The Aquarian does indeed look like the famous white brown-haired and bearded hippie Jesus we all know -- I remember his entry in the Official Handbook of the Marvel Universe but I never read any actual stories with him in them.
The Aquarian was Steve Gerber's version of "Superman", and he used the character as a bit of a jab at how DC was using the character at the time. When Gerber left, he became "generic naive alien" and went from looking like a hippy Superman to a white tunic hippy.
One man's "integrity" is another man's right-wing nutjob idiocy. Ditko wanted the Goblin to be just some random criminal, on moral grounds - the idea that it was Peter Parker's best mate's dad was just too upsetting for him. Does anyone really think it would have been better the Ditko way?
The biggest problem Stan had with it was they had spent so much time building up who the Green Goblin could be, he thought readers would feel cheated if it was just a random guy...and also, Ditko had used that device before, and Stan didn't like the idea of them repeating the same "twist" so soon.
Dikto left for a number of other reasons, though, and to say that he left because of that isn't quite right. Ditko and Stan frequently butted heads of the books, and if you read the early Spider-Man strips, you'll see that Ditko is credited as "plotter", mostly because he was no longer talking to Stan. The story is that he would do an issue, bring it in to the office for Stan to script, leaving Stan notes on what the story was.
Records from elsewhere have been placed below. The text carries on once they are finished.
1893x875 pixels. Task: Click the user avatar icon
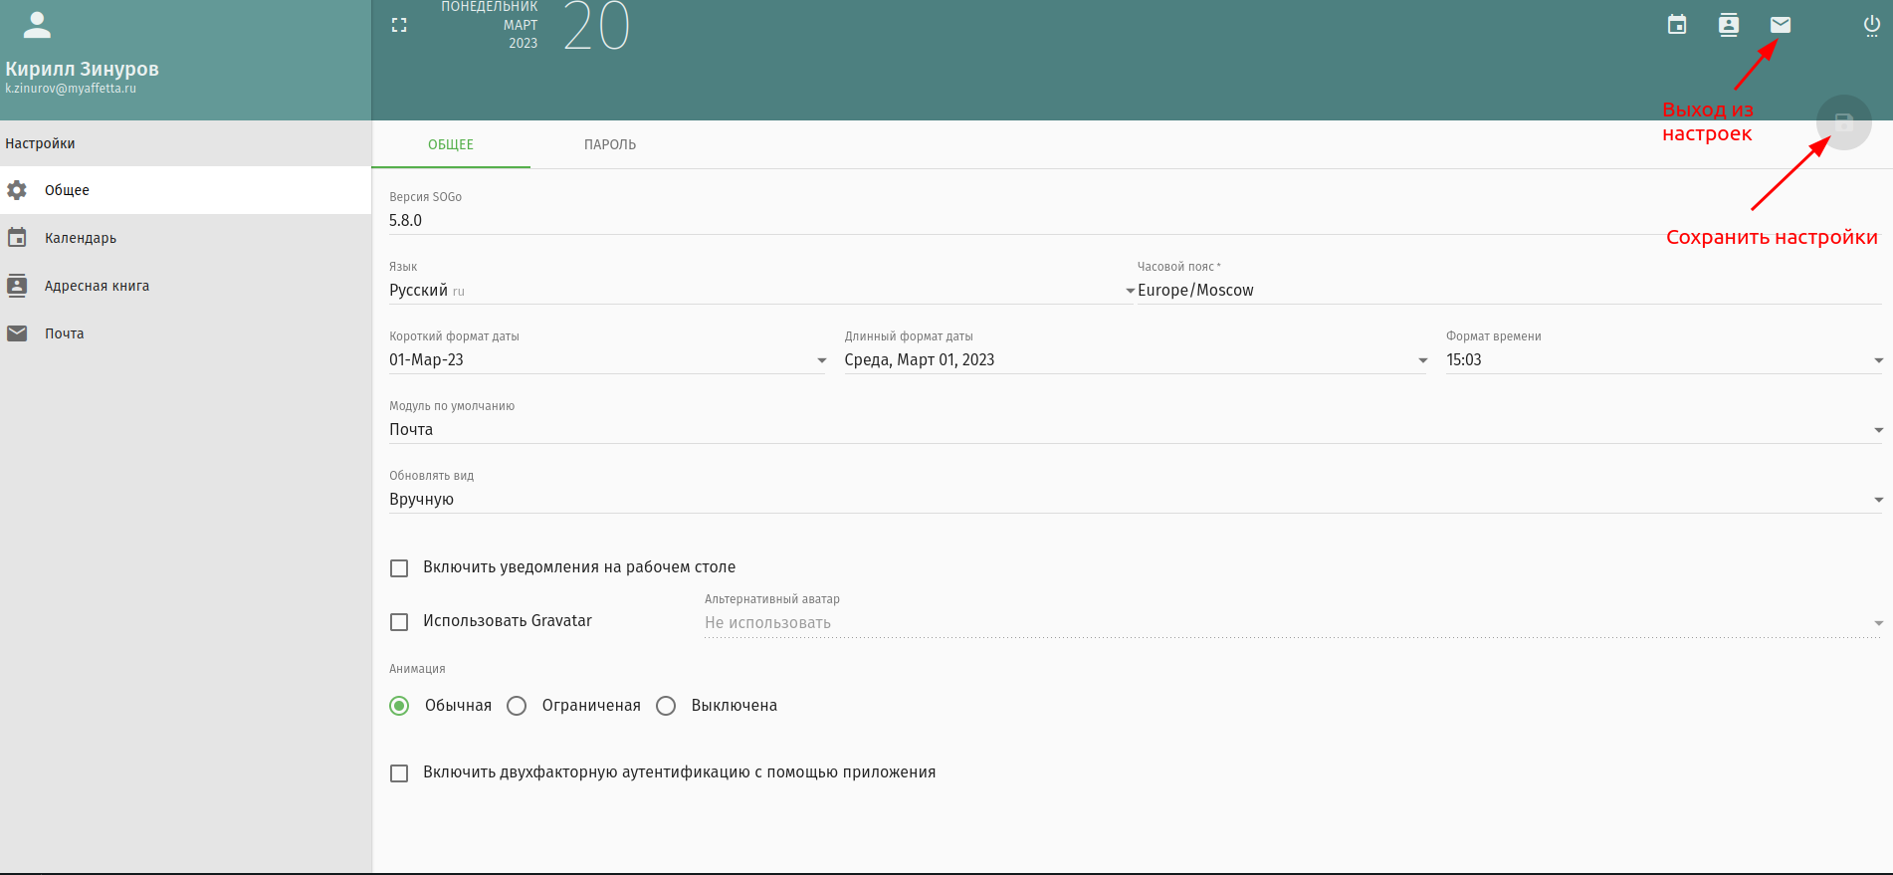coord(37,25)
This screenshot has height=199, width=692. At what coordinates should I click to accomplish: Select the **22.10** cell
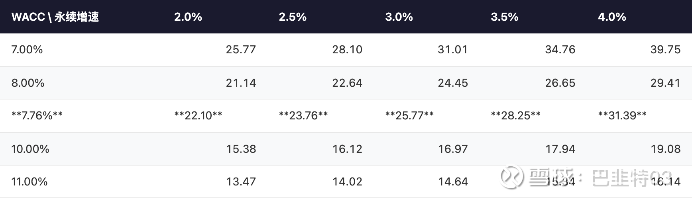point(198,115)
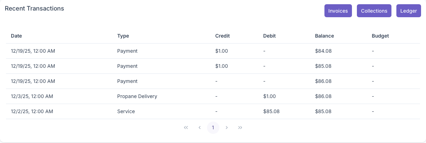Click the Balance column header
The width and height of the screenshot is (426, 143).
(324, 36)
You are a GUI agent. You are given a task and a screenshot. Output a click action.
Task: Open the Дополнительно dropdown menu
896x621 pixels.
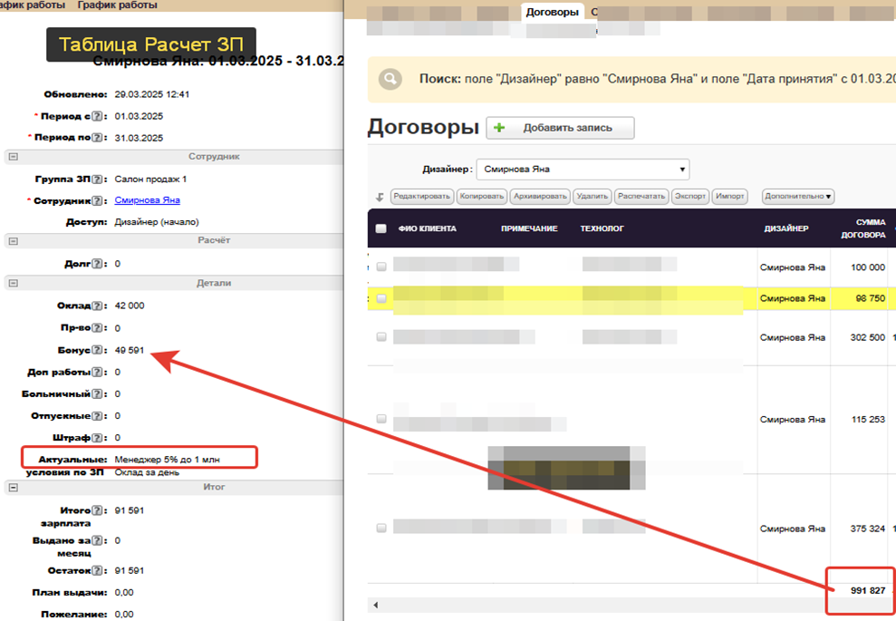coord(798,196)
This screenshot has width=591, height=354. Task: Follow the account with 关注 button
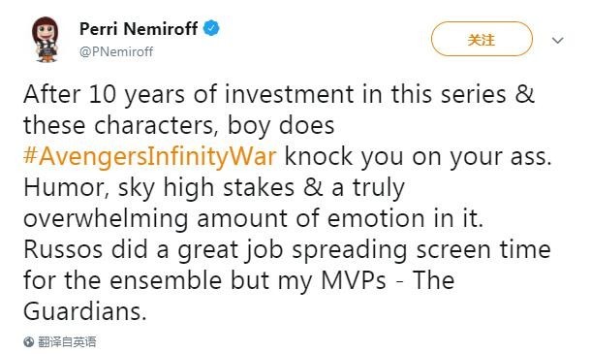482,39
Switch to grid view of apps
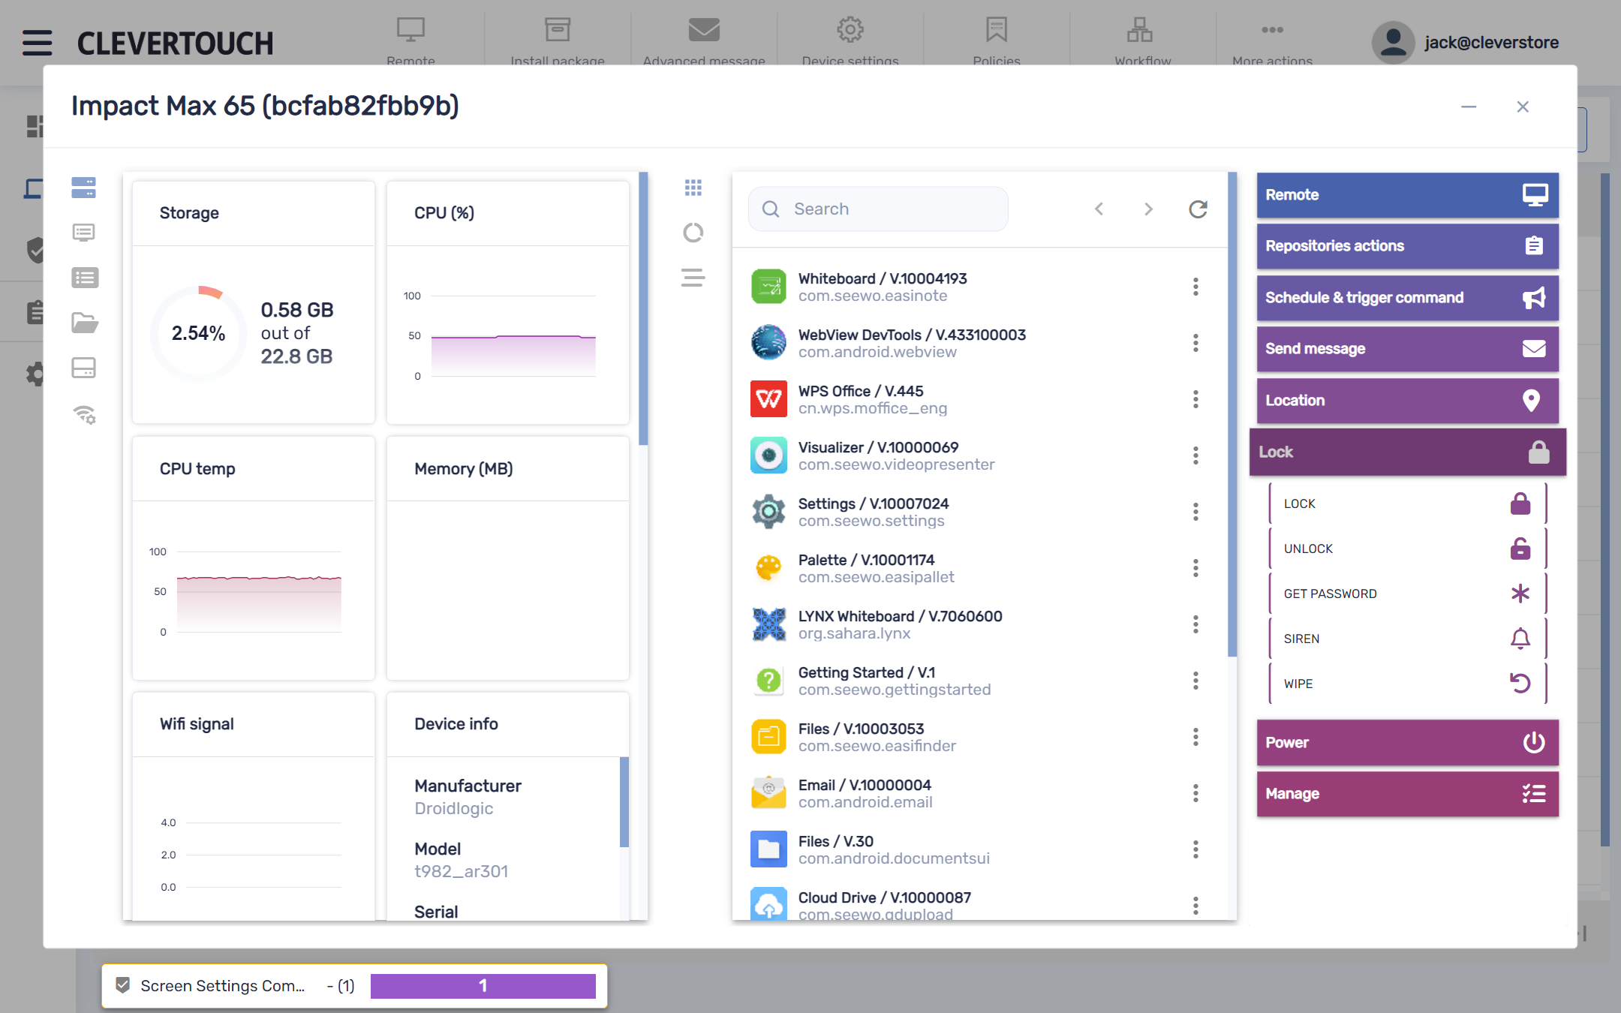This screenshot has height=1013, width=1621. click(x=693, y=188)
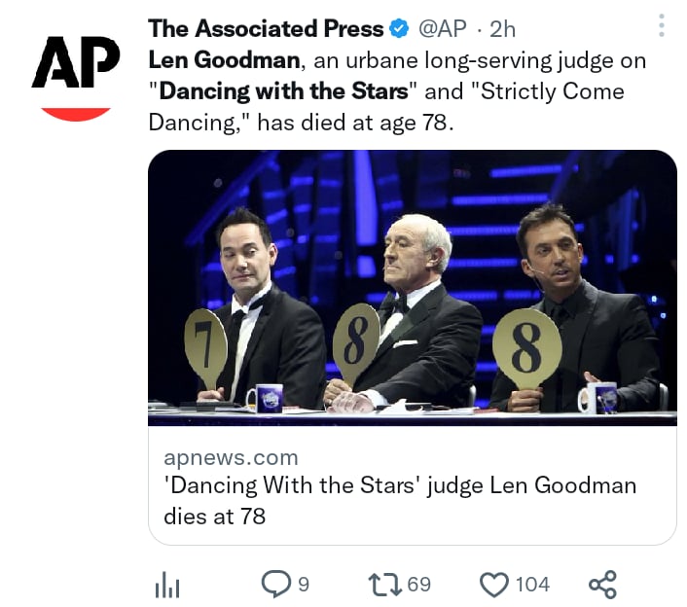Retweet using the arrows icon
This screenshot has height=607, width=687.
click(x=385, y=584)
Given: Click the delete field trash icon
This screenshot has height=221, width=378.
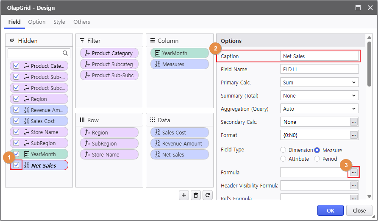Looking at the screenshot, I should tap(195, 195).
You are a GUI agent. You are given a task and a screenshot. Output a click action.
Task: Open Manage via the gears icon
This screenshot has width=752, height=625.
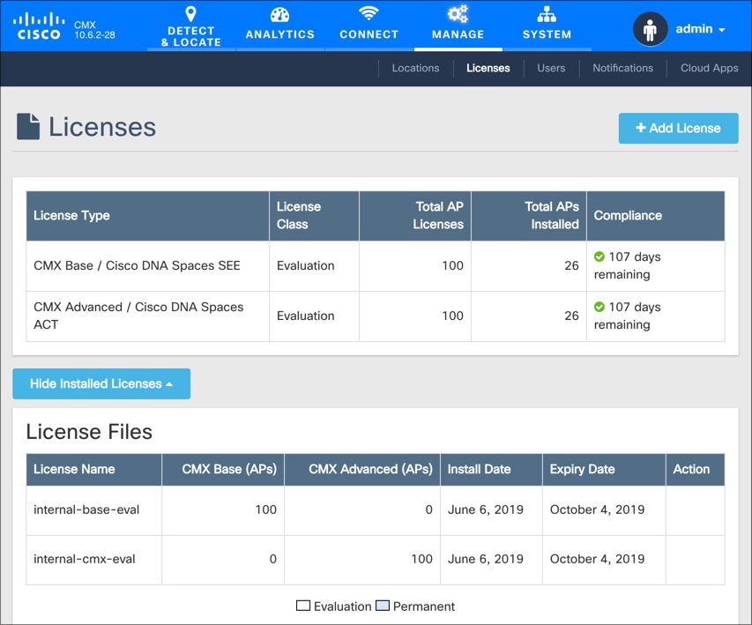coord(458,13)
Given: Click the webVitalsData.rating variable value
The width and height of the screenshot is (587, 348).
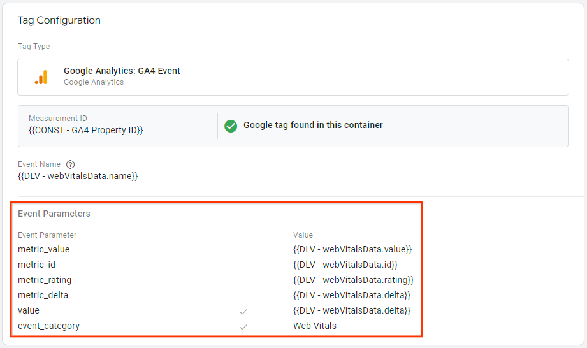Looking at the screenshot, I should coord(353,280).
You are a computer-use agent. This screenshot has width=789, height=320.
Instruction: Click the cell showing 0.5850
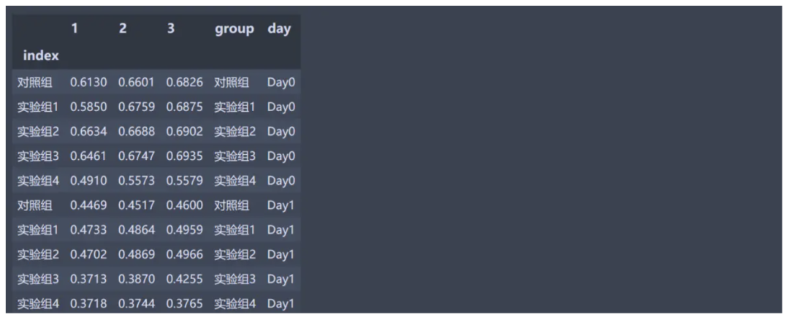[88, 107]

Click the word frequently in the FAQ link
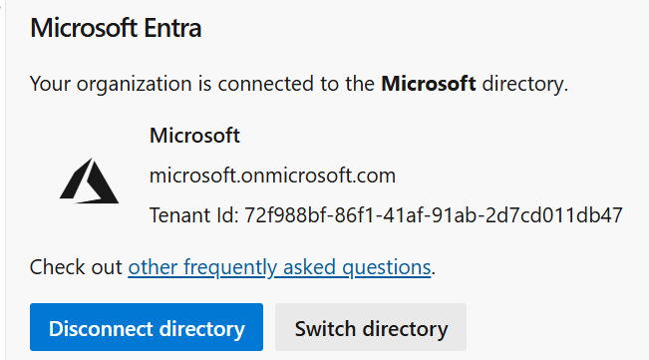tap(230, 267)
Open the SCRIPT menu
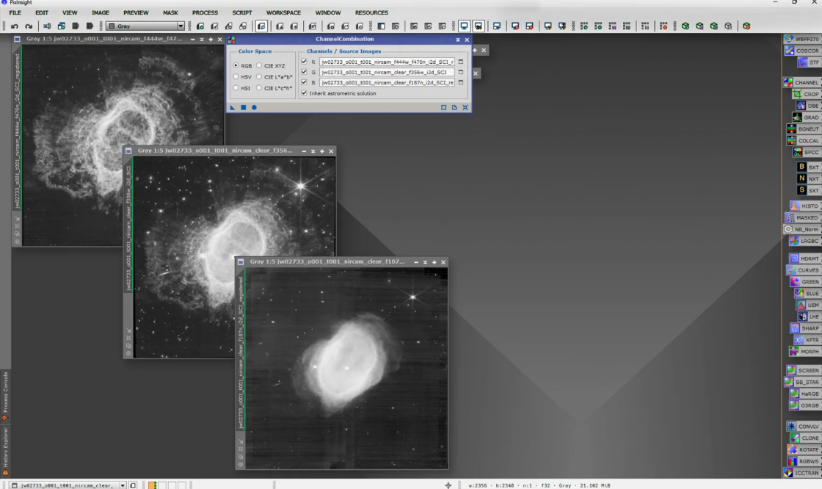 click(241, 12)
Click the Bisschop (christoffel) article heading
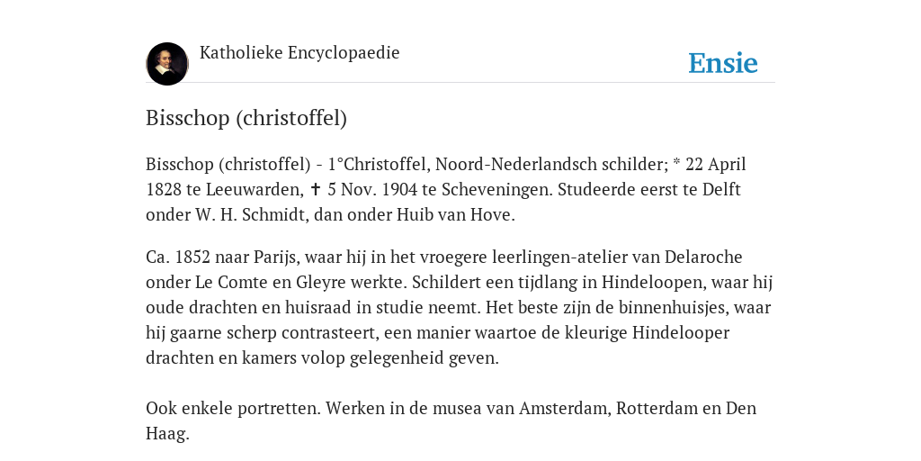The image size is (921, 461). pos(246,118)
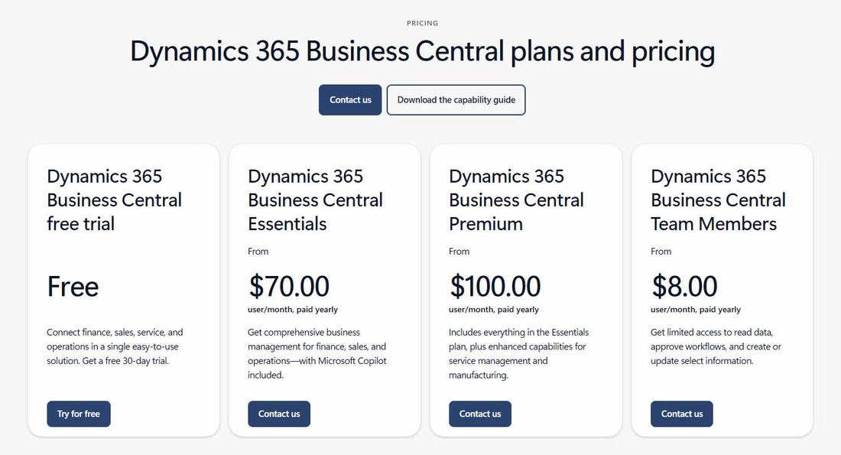This screenshot has height=455, width=841.
Task: Select the Business Central Essentials card title
Action: click(315, 200)
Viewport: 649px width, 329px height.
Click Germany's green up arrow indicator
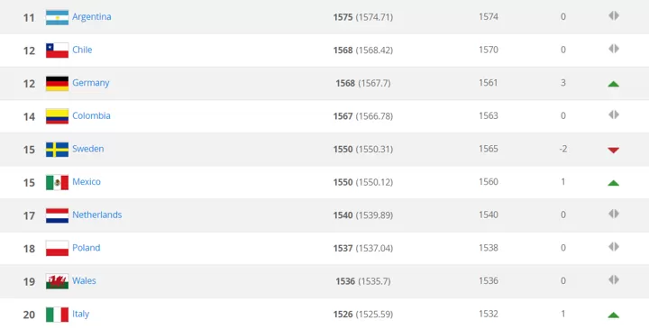pos(614,84)
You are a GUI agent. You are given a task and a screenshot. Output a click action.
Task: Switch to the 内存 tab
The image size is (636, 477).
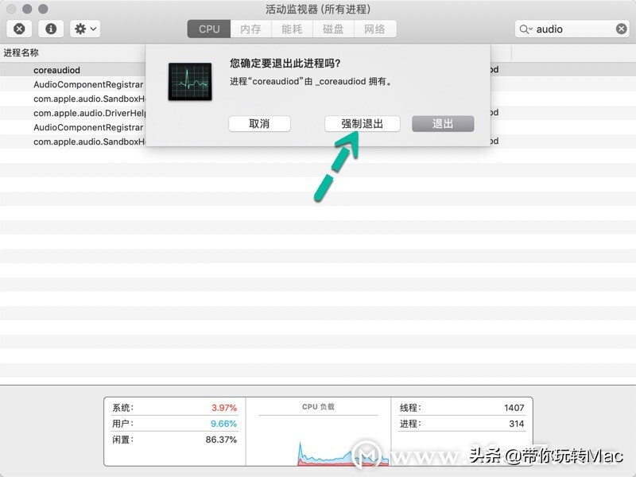[250, 29]
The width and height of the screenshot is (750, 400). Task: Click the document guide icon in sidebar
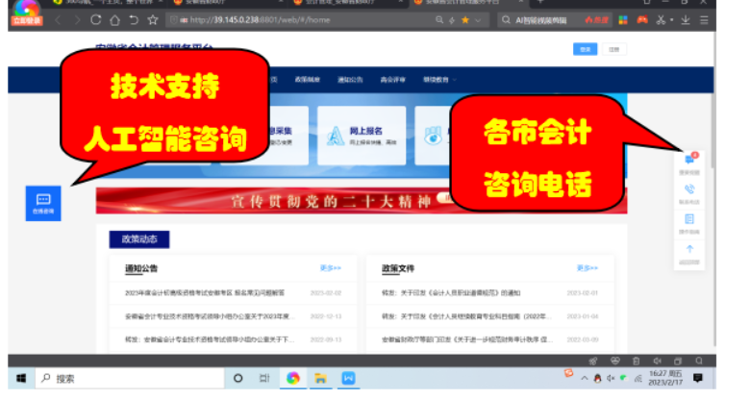689,220
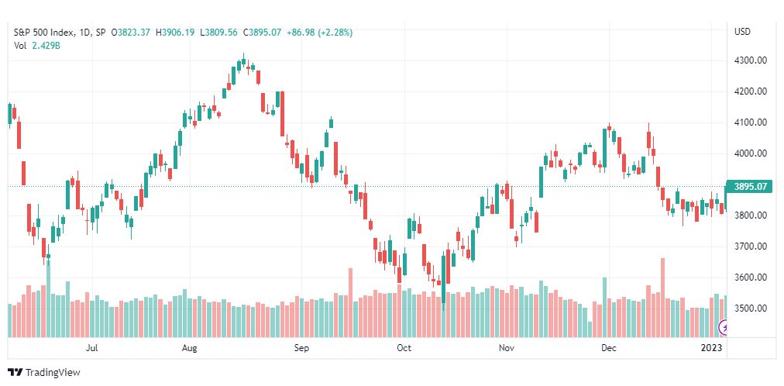The width and height of the screenshot is (784, 386).
Task: Click the mid-August peak candle near 4300
Action: point(243,63)

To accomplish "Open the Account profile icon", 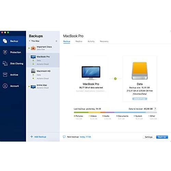I will tap(5, 86).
The series changed a LOT when Ditko left...the "bitchiness" of the women softened considerably(just read the difference in Gwen Stacy once Ditko left...it's not even remotely the same character), villains became more mundane (Kingpin, Silvermane, Prowler and Rhino, for example), Jameson became more of a comic foil than a threat, and the biggest change in my mind, was that Stan softened the stance of the book toward its audience of teens and college students. Ditko always portrayed protesters as an evil that must be stopped, a sign that society was spinning out of control while Stan showed them in a positive light.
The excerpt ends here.